Follow-up: How does the kernel implement per-socket congestion control selection?Follow-up Answer:
  • The kernel allows different TCP connections to use different congestion control algorithms. The default is set via net.ipv4.tcp_congestion_control, but individual sockets can override it with setsockopt(fd, IPPROTO_TCP, TCP_CONGESTION, "bbr", 3). Internally, each tcp_sock has a ca_ops pointer to a tcp_congestion_ops structure containing function pointers for cong_avoid(), ssthresh(), undo_cwnd(), etc. When the TCP state machine processes ACKs or detects loss, it calls through these function pointers. Congestion control modules register via tcp_register_congestion_control() and are loaded as kernel modules (tcp_bbr.ko). This pluggable design allows seamless A/B testing at the application level.
Strong Answer:
  • The key insight is that for same-host pod-to-pod traffic, packets currently traverse: application -> socket layer -> TCP -> IP -> netfilter -> bridge -> veth -> IP -> TCP -> socket layer -> application. Most of this processing is wasted because the source and destination are on the same machine.
  • Using eBPF at the sockops and sk_msg program types, I can short-circuit this. First, a BPF_PROG_TYPE_SOCK_OPS program attached to the cgroup intercepts socket operations. When connect() is called and the destination IP belongs to a local pod (checked via a BPF hash map of local pod IPs), the program records the socket pair in a BPF_MAP_TYPE_SOCKHASH map.
  • Then, a BPF_PROG_TYPE_SK_MSG program is attached to the sockhash map. When data is written to a socket in the map, the sk_msg program redirects the data directly from the source socket’s send buffer to the destination socket’s receive buffer using bpf_msg_redirect_hash(). The data never enters the TCP/IP stack, never gets encapsulated in IP headers, never traverses netfilter, and never crosses a veth pair.
  • This is exactly how Cilium implements its socket-level load balancing and transparent encryption bypass for same-host traffic.

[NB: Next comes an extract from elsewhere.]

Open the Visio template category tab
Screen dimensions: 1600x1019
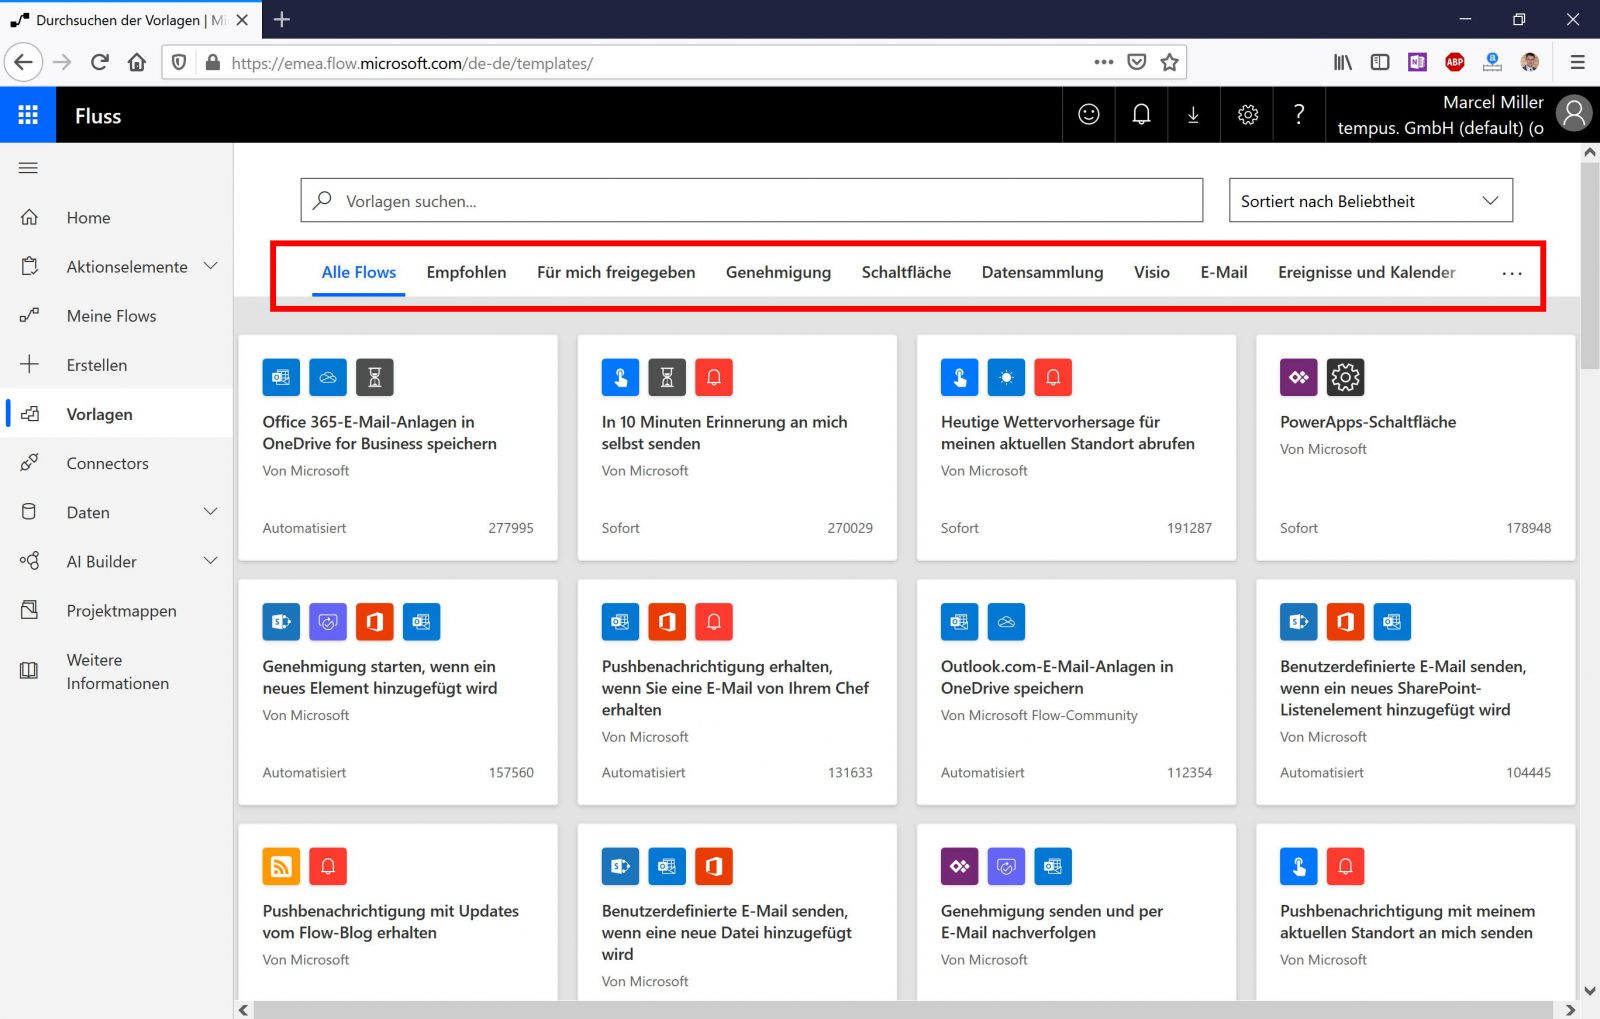(x=1151, y=271)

The performance improvement is dramatic: latency drops from 50-100 microseconds (full stack traversal) to 5-10 microseconds (socket-to-socket redirect), and CPU overhead drops by 60-80%.

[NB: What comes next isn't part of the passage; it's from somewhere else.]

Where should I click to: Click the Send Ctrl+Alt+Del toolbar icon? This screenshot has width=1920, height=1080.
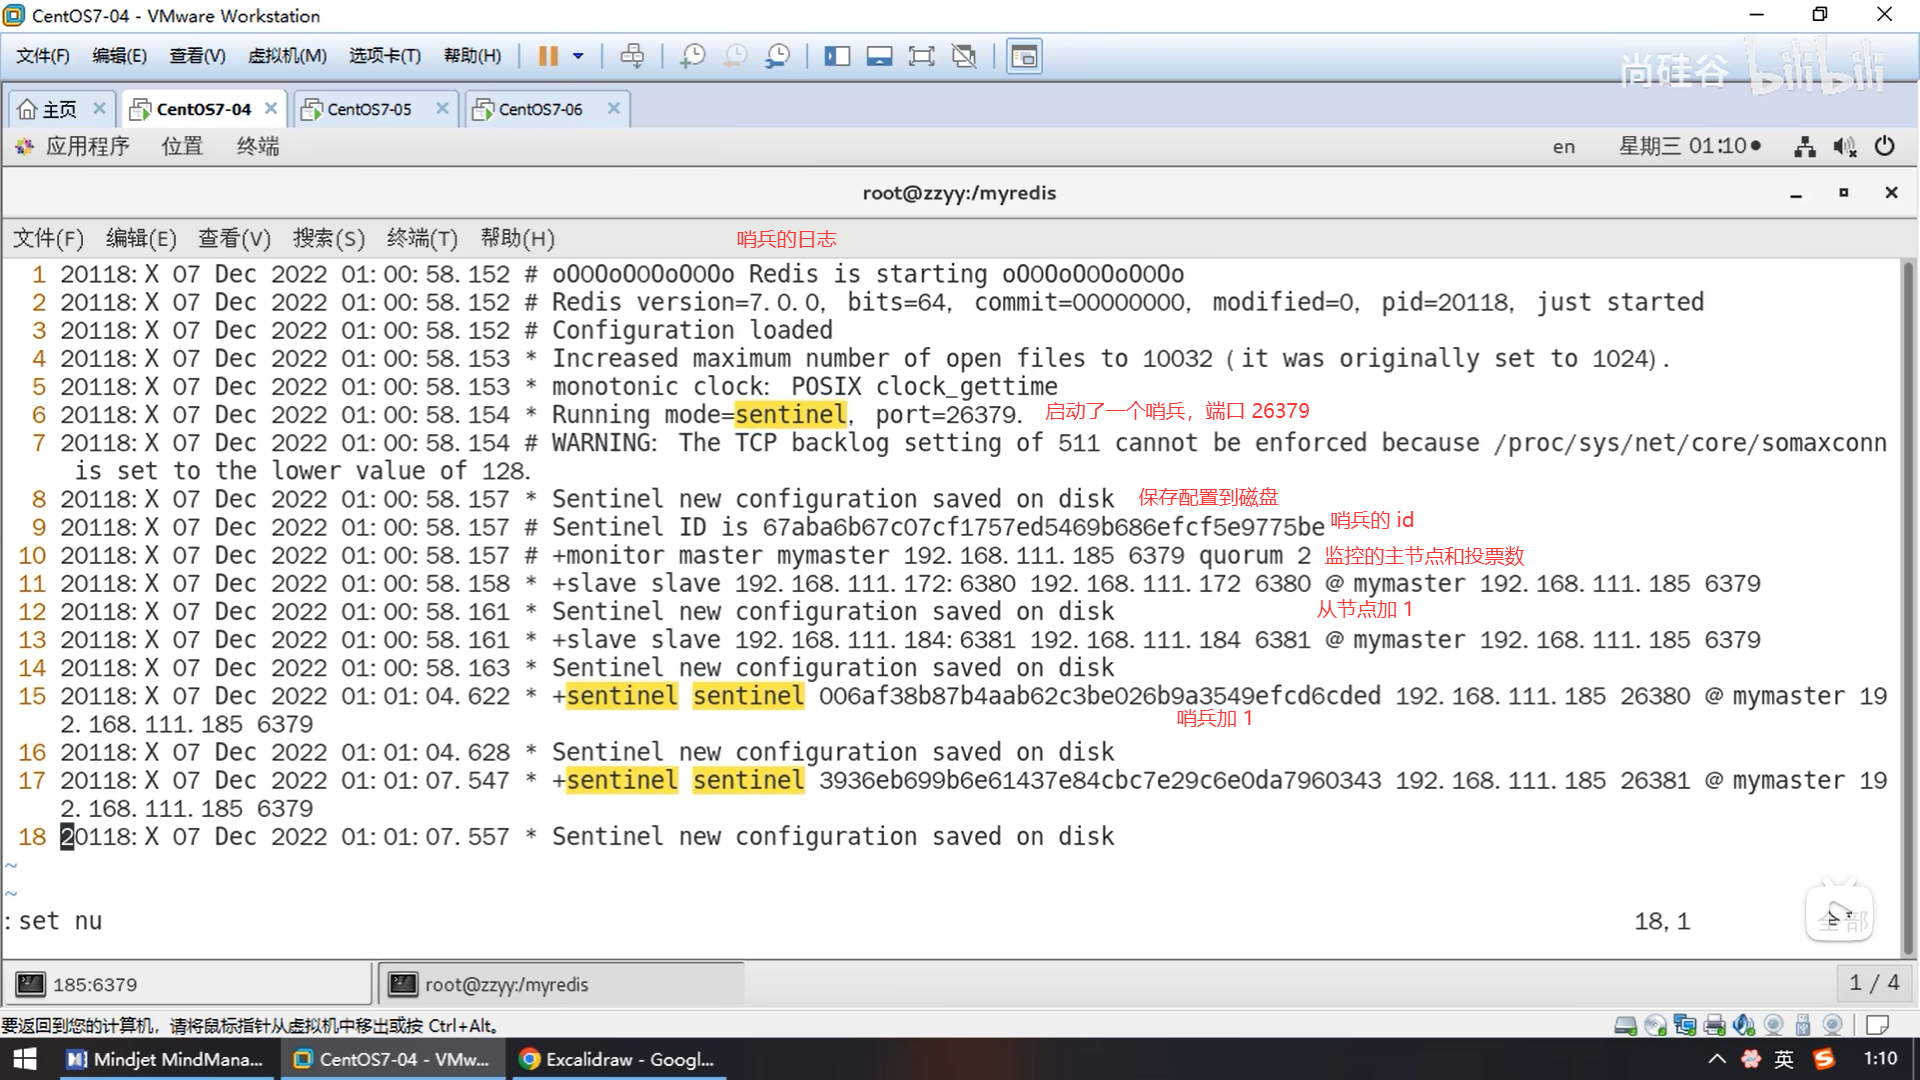632,56
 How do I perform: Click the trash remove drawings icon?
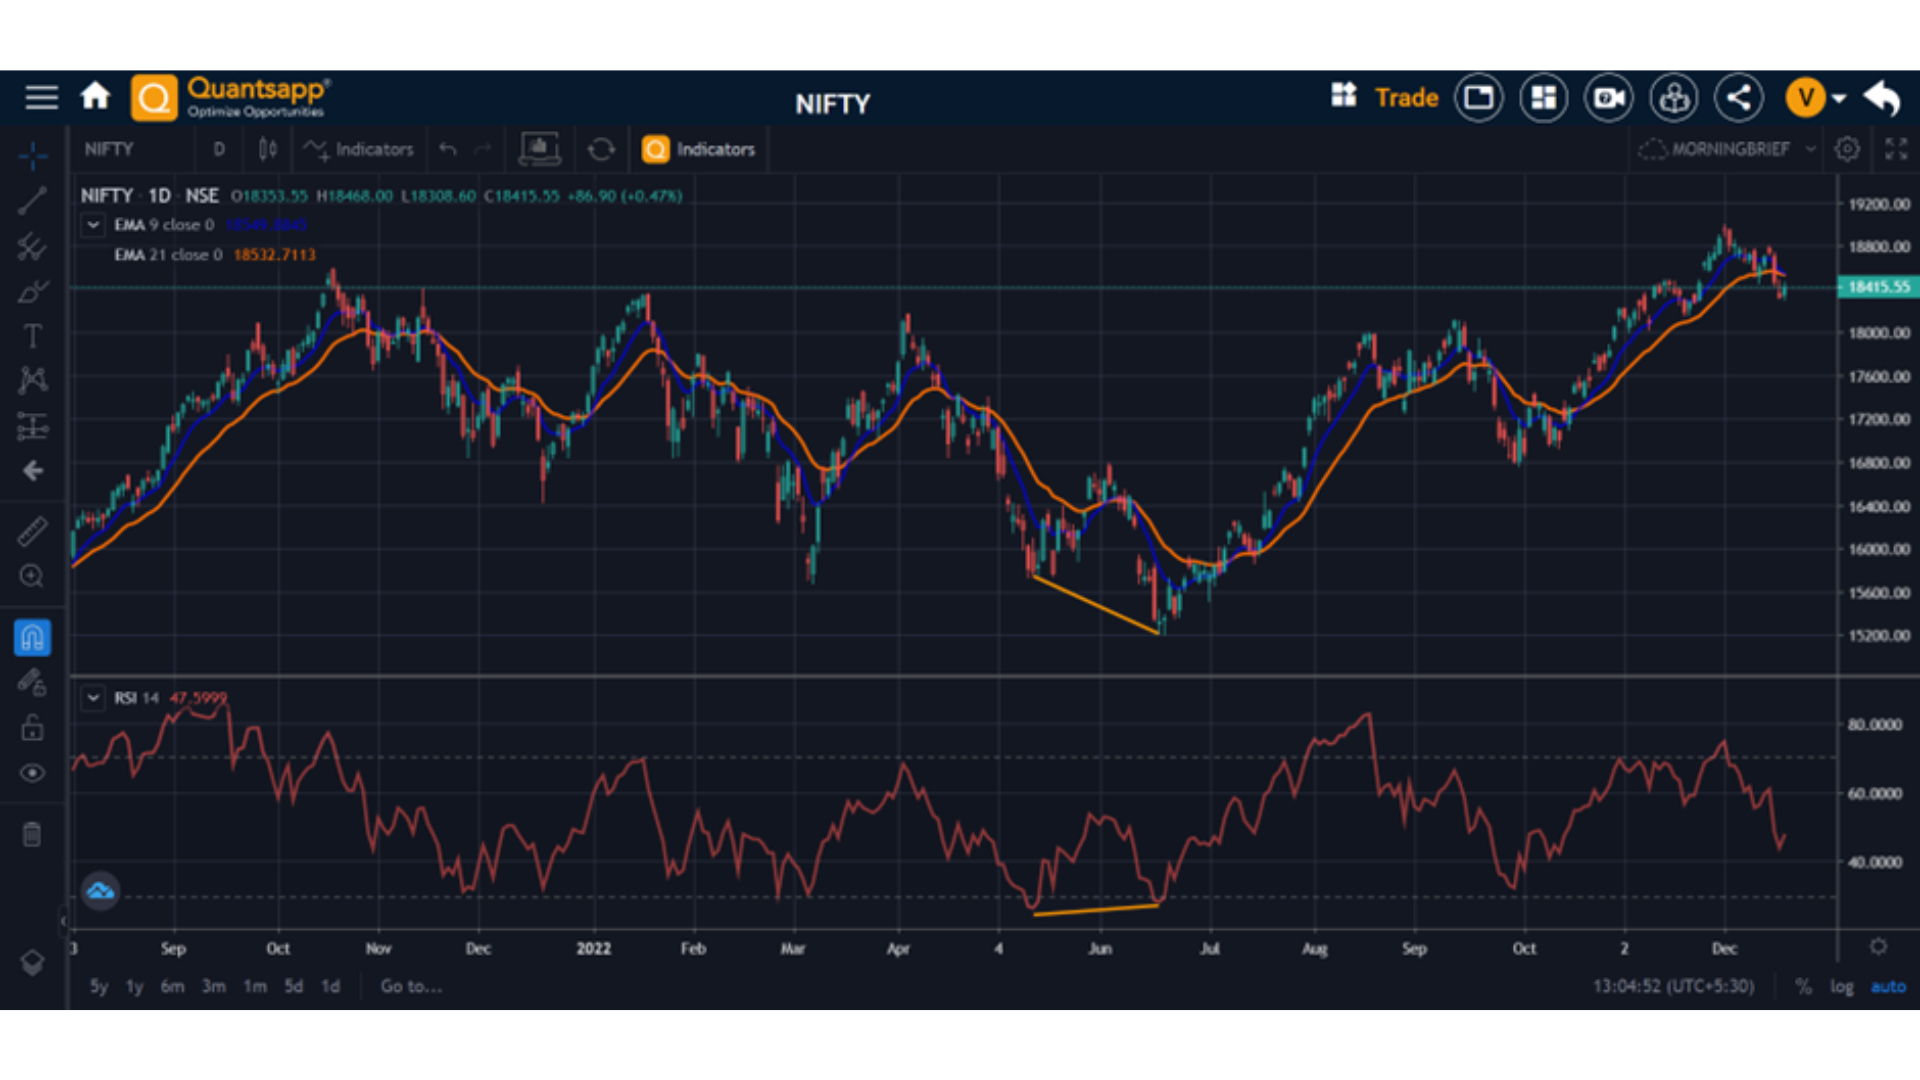pyautogui.click(x=32, y=834)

Follow-up: What are the observability implications of this short-circuiting, and how do you maintain visibility into the traffic?Follow-up Answer:
  • The major implication is that traditional network observability tools — tcpdump, iptables counters, conntrack, kprobes on TCP functions — will not see this traffic because it never enters the network stack. This is a significant operational concern. To maintain visibility, the eBPF programs themselves must implement observability: the sk_msg program can update per-connection byte counters in BPF maps, emit events to a ring buffer for detailed tracing, and maintain latency histograms. Cilium solves this with its Hubble observability layer, which reads these BPF maps and provides a flow log equivalent to what tcpdump would show. The key design principle is that when you bypass the kernel’s built-in observability, you must replace it with eBPF-based equivalents.